# WHAT TO WORK ON:
Go through the data and copy each line that holds "This".

[Collection entries]
-*-*-

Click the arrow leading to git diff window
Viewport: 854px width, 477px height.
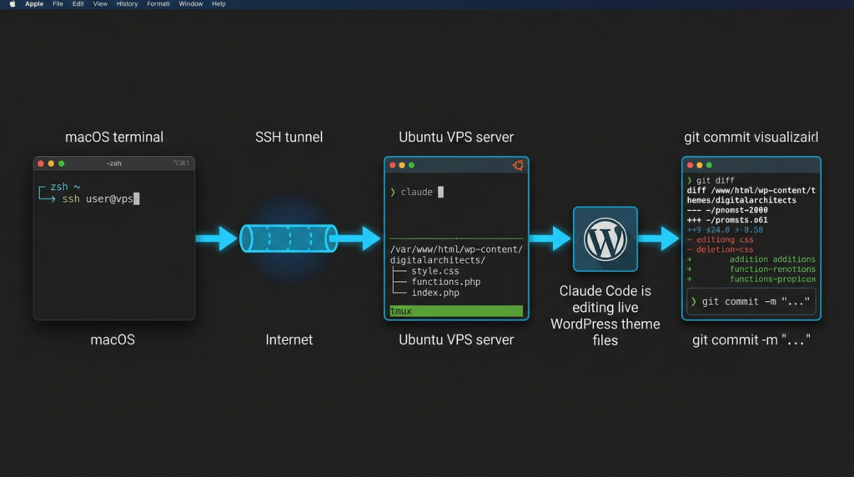click(x=659, y=239)
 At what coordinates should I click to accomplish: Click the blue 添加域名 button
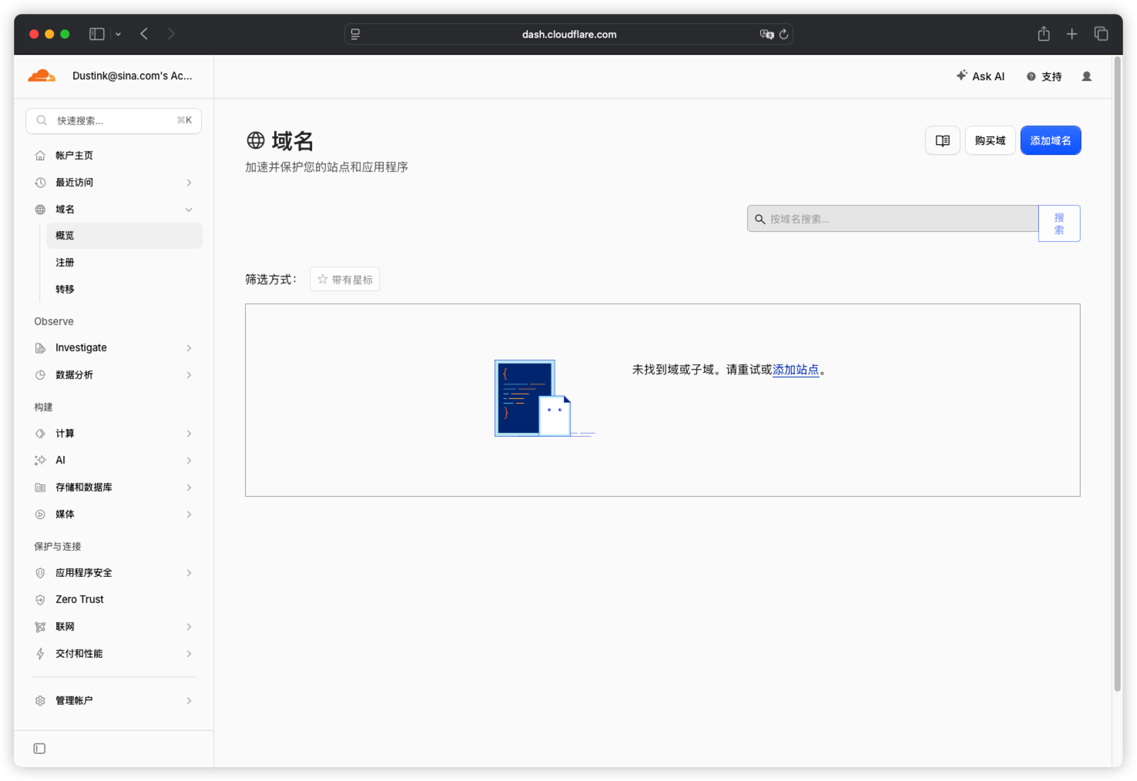[1051, 141]
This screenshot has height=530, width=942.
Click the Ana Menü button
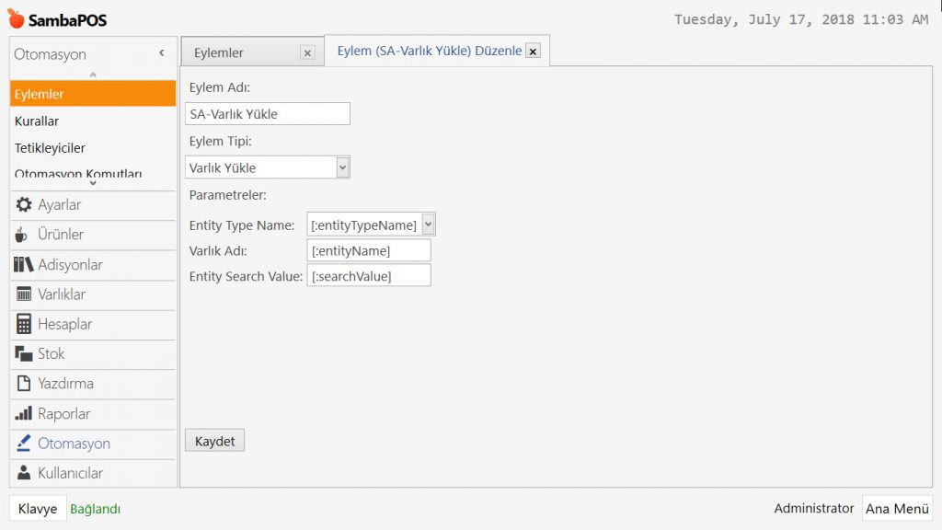click(897, 509)
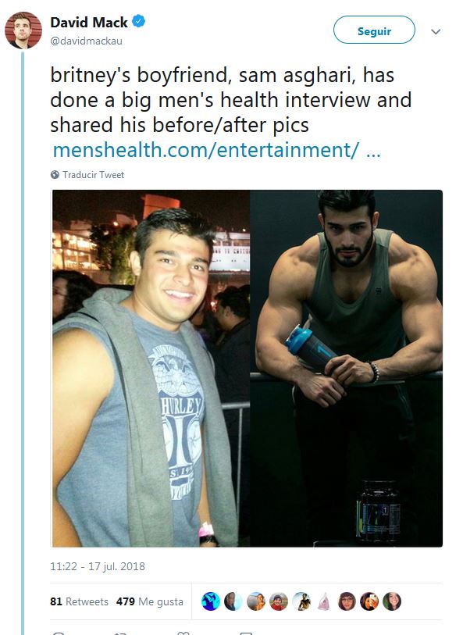The width and height of the screenshot is (463, 635).
Task: Click the blue verified badge
Action: tap(139, 20)
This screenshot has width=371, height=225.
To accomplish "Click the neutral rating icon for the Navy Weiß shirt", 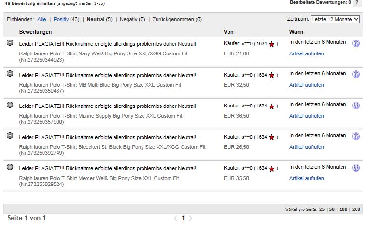I will click(x=10, y=43).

-*-*-

# TASK ANSWER:
This screenshot has height=530, width=942.
This screenshot has width=371, height=225.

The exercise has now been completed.